Skip every picture and copy only the lines from the one containing "Screen dimensions: 1093x382" to the final line of the records below.
### DATA LISTING ###
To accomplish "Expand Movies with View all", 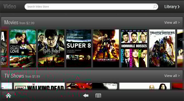I will pyautogui.click(x=172, y=23).
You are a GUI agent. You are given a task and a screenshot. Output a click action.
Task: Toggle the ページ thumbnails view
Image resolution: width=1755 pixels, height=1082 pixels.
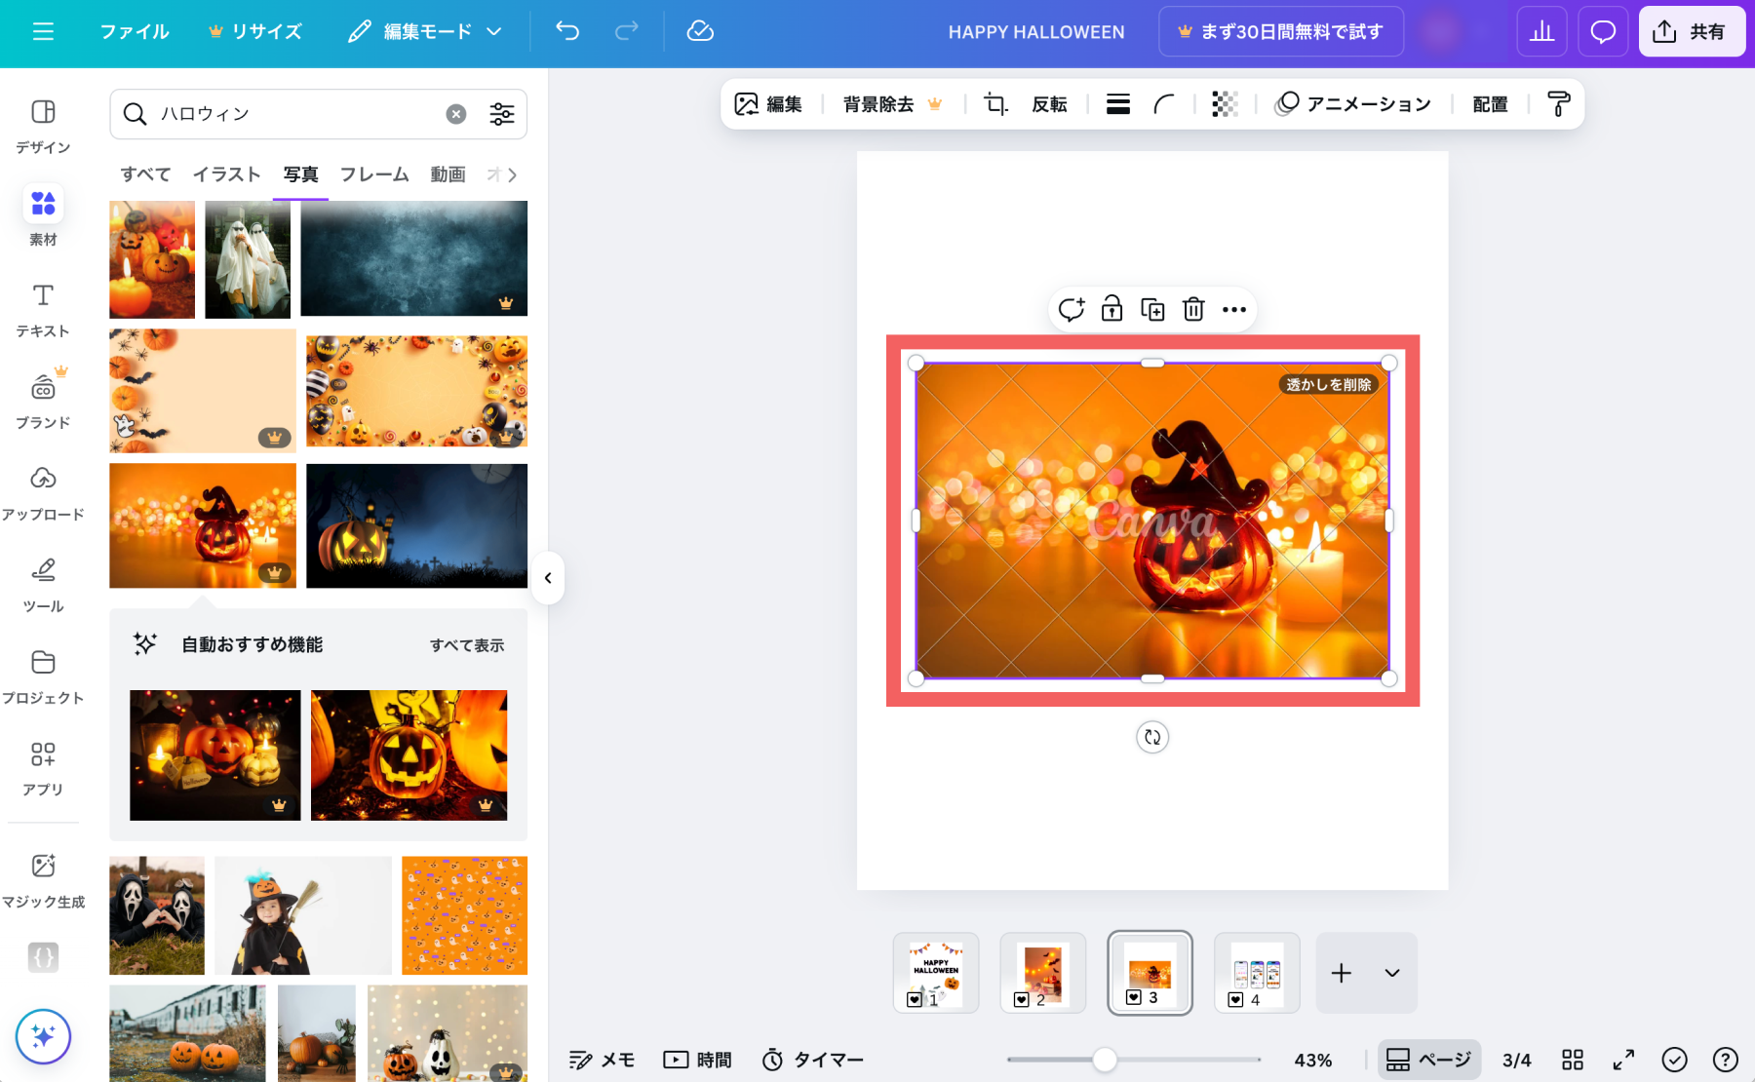(x=1428, y=1060)

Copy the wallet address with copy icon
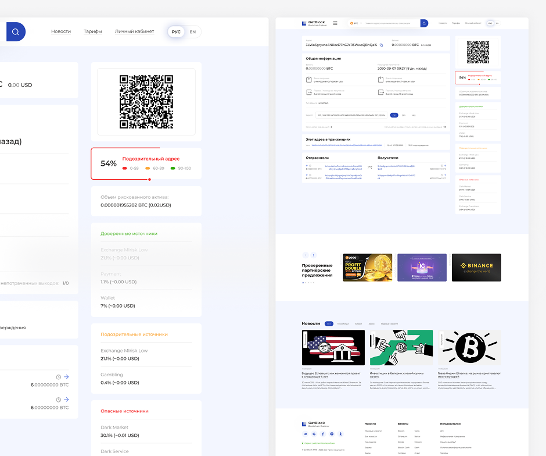click(382, 45)
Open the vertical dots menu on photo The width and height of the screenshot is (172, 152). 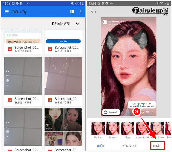(x=153, y=112)
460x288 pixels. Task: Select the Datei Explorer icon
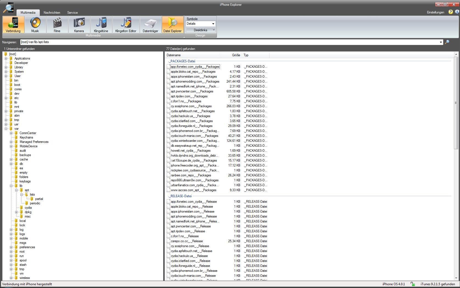coord(172,25)
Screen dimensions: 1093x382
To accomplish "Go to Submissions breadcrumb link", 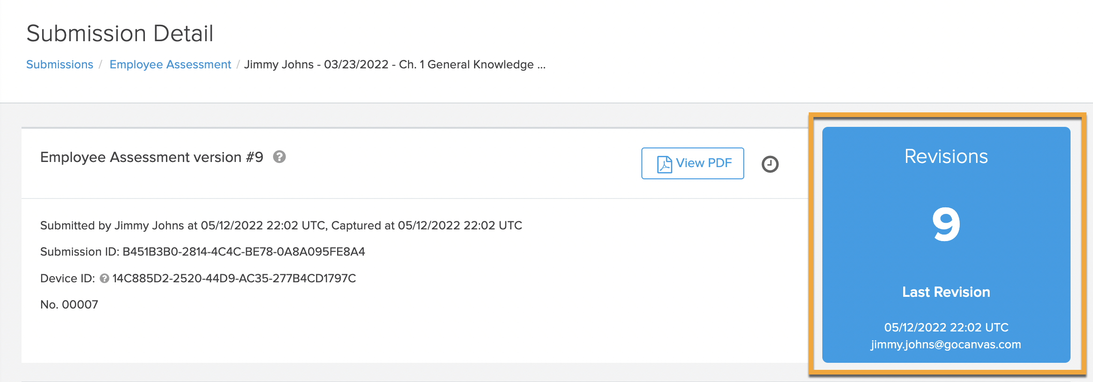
###
## SOLUTION TO THIS TASK
Screen dimensions: 1093x382
To accomplish "Go to Submissions breadcrumb link", 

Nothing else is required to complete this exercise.